Quantum Gibbs Samplers: the commuting case

TL;DR

This paper establishes a link between correlation decay and the efficiency of quantum Gibbs state preparation for commuting Hamiltonians, showing that certain systems can be prepared efficiently on quantum computers.

Contribution

It introduces a framework connecting correlation properties with the spectral gap of quantum Gibbs samplers, demonstrating efficient state preparation for specific systems.

Findings

Gibbs samplers are gapped in 1D and high-temperature regimes for commuting Hamiltonians.

The spectral gap is independent of system size under strong clustering conditions.

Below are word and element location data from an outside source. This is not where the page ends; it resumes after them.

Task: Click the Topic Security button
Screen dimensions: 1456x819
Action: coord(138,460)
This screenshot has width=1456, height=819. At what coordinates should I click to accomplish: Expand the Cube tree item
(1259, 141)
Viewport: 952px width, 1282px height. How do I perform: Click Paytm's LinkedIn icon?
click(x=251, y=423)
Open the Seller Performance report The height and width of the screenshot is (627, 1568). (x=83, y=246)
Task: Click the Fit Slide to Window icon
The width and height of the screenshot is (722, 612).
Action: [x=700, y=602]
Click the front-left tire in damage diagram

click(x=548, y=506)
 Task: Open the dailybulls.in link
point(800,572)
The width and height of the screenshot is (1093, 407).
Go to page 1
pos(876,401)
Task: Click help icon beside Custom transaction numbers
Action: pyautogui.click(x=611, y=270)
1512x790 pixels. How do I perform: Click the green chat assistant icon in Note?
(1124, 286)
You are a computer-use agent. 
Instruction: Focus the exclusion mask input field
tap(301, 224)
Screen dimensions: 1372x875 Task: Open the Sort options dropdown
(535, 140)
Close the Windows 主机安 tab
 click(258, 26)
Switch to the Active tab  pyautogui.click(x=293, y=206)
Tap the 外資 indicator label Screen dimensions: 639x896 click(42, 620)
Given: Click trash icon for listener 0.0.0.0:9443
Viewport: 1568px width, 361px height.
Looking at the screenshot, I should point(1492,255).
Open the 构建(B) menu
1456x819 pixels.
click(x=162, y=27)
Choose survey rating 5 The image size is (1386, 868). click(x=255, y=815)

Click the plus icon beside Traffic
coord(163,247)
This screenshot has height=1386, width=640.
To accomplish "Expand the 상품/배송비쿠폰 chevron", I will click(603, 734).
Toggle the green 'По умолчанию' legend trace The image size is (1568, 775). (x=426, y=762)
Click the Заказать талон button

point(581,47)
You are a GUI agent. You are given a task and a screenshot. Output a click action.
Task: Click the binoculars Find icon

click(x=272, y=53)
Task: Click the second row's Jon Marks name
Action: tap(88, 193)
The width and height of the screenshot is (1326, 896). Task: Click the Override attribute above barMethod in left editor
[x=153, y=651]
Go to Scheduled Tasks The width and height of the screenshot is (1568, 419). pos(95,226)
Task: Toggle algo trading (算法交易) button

The framework applies to both quantum and classical systems, unifying their analysis.

Abstract

We analyze the problem of preparing quantum Gibbs states of lattice spin Hamiltonians with local and commuting terms on a quantum computer and in nature. Our central result is an equivalence between the behavior of correlations in the Gibbs state and the mixing time of the semigroup which drives the system to thermal equilibrium (the Gibbs sampler). We introduce a framework for analyzing the correlation and mixing characteristics of quantum Gibbs states and quantum Gibbs samplers, which is rooted in the theory of non-commutative Lp spaces. We consider two distinct classes of Gibbs samplers, one of which being the well-studied Davies generators modelling the dynamics on the system due to weak-coupling with a large Markovian environment. We show that their gap is independent of system size if, and only if, a certain strong form of clustering of correlations holds in the Gibbs state. As concrete applications of our formalism, we show that for every one-dimensional lattice system, or for systems in lattices of any dimension at high enough temperatures, the Gibbs samplers of commuting Hamiltonians are always gapped, giving an efficient way of preparing these states on a quantum computer.